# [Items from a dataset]
____________________
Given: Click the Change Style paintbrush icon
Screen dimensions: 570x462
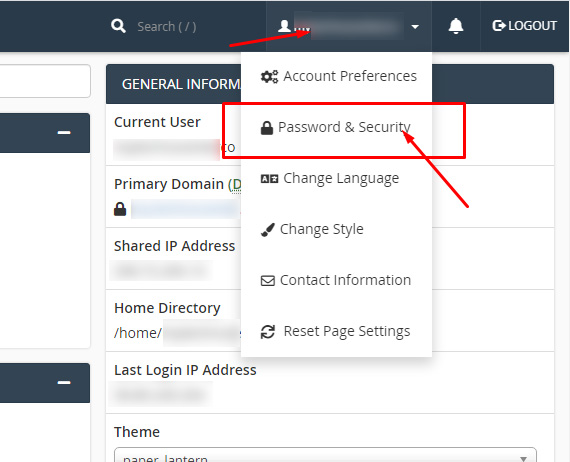Looking at the screenshot, I should [268, 230].
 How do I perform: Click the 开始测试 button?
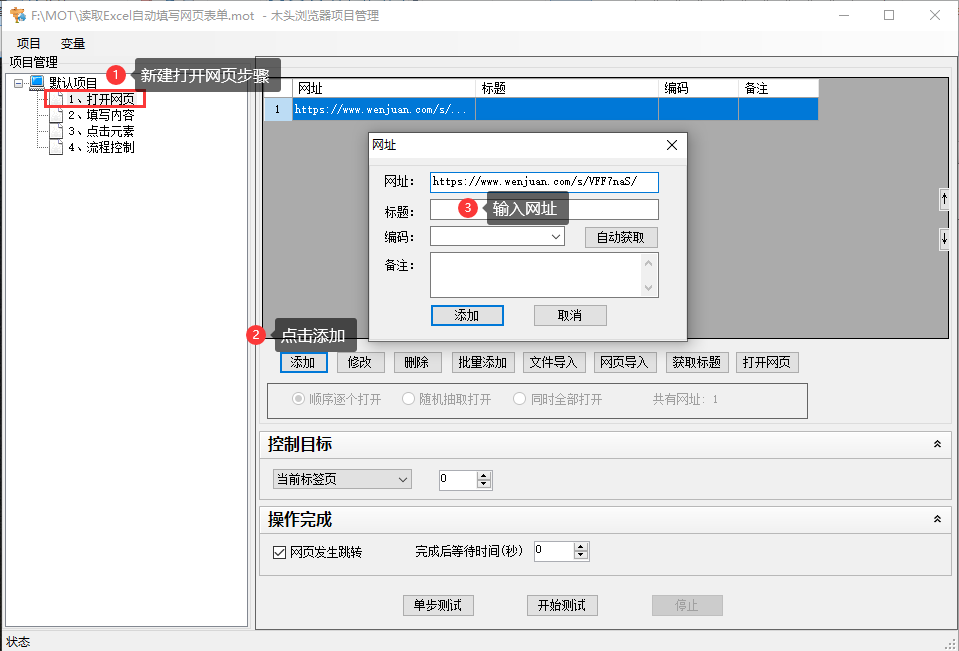(x=562, y=605)
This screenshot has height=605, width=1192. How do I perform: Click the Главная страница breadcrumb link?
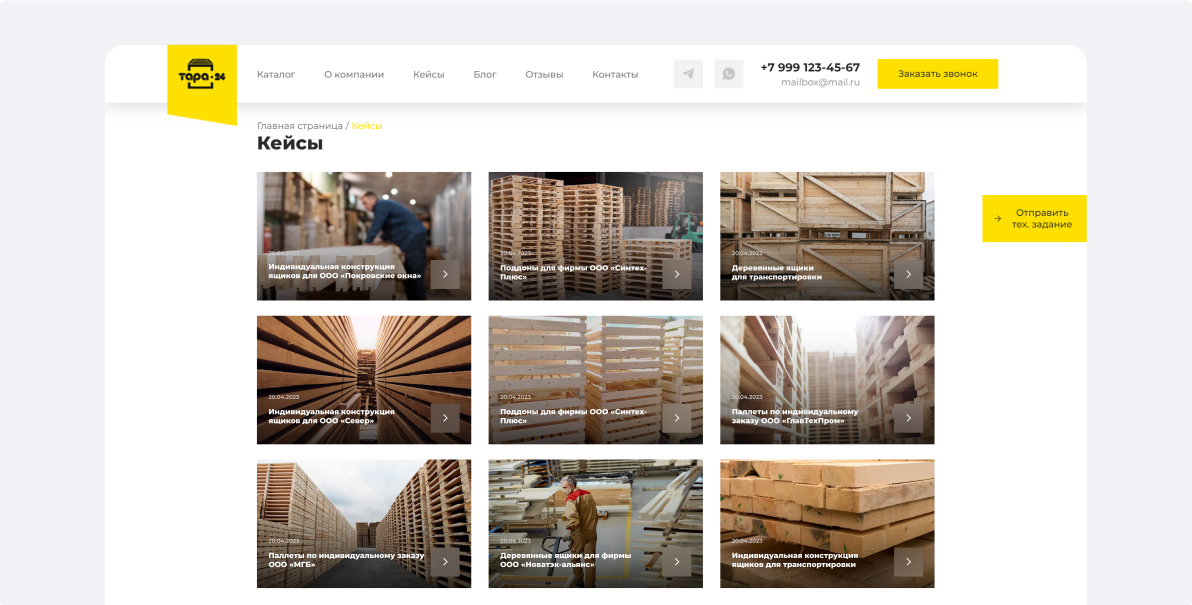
____________________
Recast every line of text in the entries above as a numbered list, skipping any blank lines. Leave the pictures out.

1. Given: Click the Change Style paintbrush icon
2. Screen dimensions: 570x462
3. Looking at the screenshot, I should [268, 230].
4.  How do I perform: Click the 开始测试 button?
5. (x=562, y=605)
6. This screenshot has height=605, width=1192. How do I perform: Click the Главная страница breadcrumb link?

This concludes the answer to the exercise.